## COMPLETE THE FOLLOWING
(A) Answer each question from the article on Uganda's Anti-Homosexuality Bill below, one answer per line, marked as the questions are.
(i) Who first signed the earlier version of the bill into law?
(ii) What caused the law's repeal in August?
(iii) In which month did Ssebaggala speak to Reuters?
(B) Decide whether each statement agrees with the article on Uganda's Anti-Homosexuality Bill below. Give yes or no for each and quote the words of the article that decide it.
(i) The law was repealed in August.
(ii) Ssebaggala told Reuters that the draft was still unfinished.
(iii) It was suggested that a revised version should expressly criminalize homosexuality rather than focus on protecting children.
(C) Carry the article on Uganda's Anti-Homosexuality Bill below forward from its final sentence.

## TEXT BLOCK
Ugandan Parliament Adjourns for the Year Without Passing Anti-Homosexuality Bill
Ugandan parliamentary member Latif Ssebaggala’s attempt at pushing through a revised version of the country’s draconian Anti-Homosexuality Bill has stalled after running into significant political hurdles, Buzzfeed reports.
Earlier this year Ugandan president Yoweri Museveni first signed into law an earlier version of the bill that mandated heavy jail time and fines for Ugandan citizens found engaging in homosexual acts. In August, the law was repealed due to a parliamentary technicality that invalidated its initial passing. Ssebaggala spearheaded the effort to reintroduce a revised version of the bill almost immediately.
“The draft is ready and we have strengthened the law, especially in areas of promotion and luring children,” he told Reuters in November. “Next week we expect to meet the speaker to fix a date for the re-tabling to parliament.”
The roadblocks facing the revised bill are complex and larger than Uganda’s social views on homosexuality. In August, facing economic backlash from countries that provide aid to Uganda, President Museveni endeavored his cabinet to reconsider their positions on the bill. A revised version, it was suggested, should focus more on the protection of children and the disabled, rather than expressly criminalizing homosexuality.

## INFORMATION PROVIDED

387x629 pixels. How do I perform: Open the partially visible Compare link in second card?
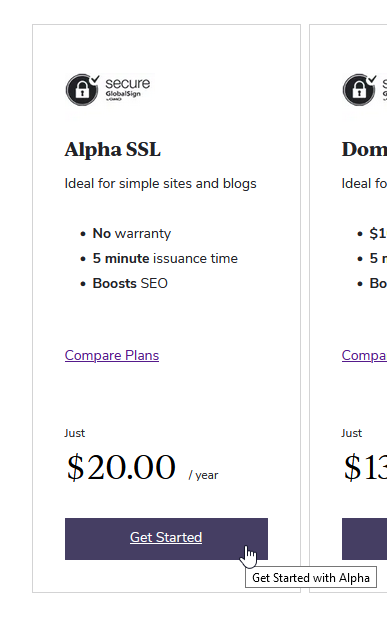364,355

## ANSWER LIST
(A)
(i) Ugandan president Yoweri Museveni
(ii) A parliamentary technicality that invalidated its initial passing
(iii) November

(B)
(i) Yes: "In August, the law was repealed due to a parliamentary technicality that invalidated its initial passing."
(ii) No: "The draft is ready and we have strengthened the law"
(iii) No: "should focus more on the protection of children and the disabled, rather than expressly criminalizing homosexuality."

(C)
Though Museveni called for the new bill to forego punishing consenting gay adults, Ssebaggala’s new bill more or less featured a more intense set of legal consequences for gay people. Though Ssebaggala insisted that a new bill would be passed in time for Christmas, it would appear as if Museveni’s personal political machinations are standing in the way.
In February, after the initial passing of the Anti-Homosexuality Bill, foreign aid from the U.S. and the World Bank were suspended and drastically cut, severely wounding Uganda’s governmental finances. Museveni, who has been Uganda’s president for the past three decades, is up for election once again in 2016.
Historically Museveni has always poured massive amounts of Western money into projects meant to please voters in the months leading up to elections. In short, he can’t afford to lose Western aid in the near future for fear of risking his position, and wholeheartedly backing a new Anti-Homosexuality bill would do just that.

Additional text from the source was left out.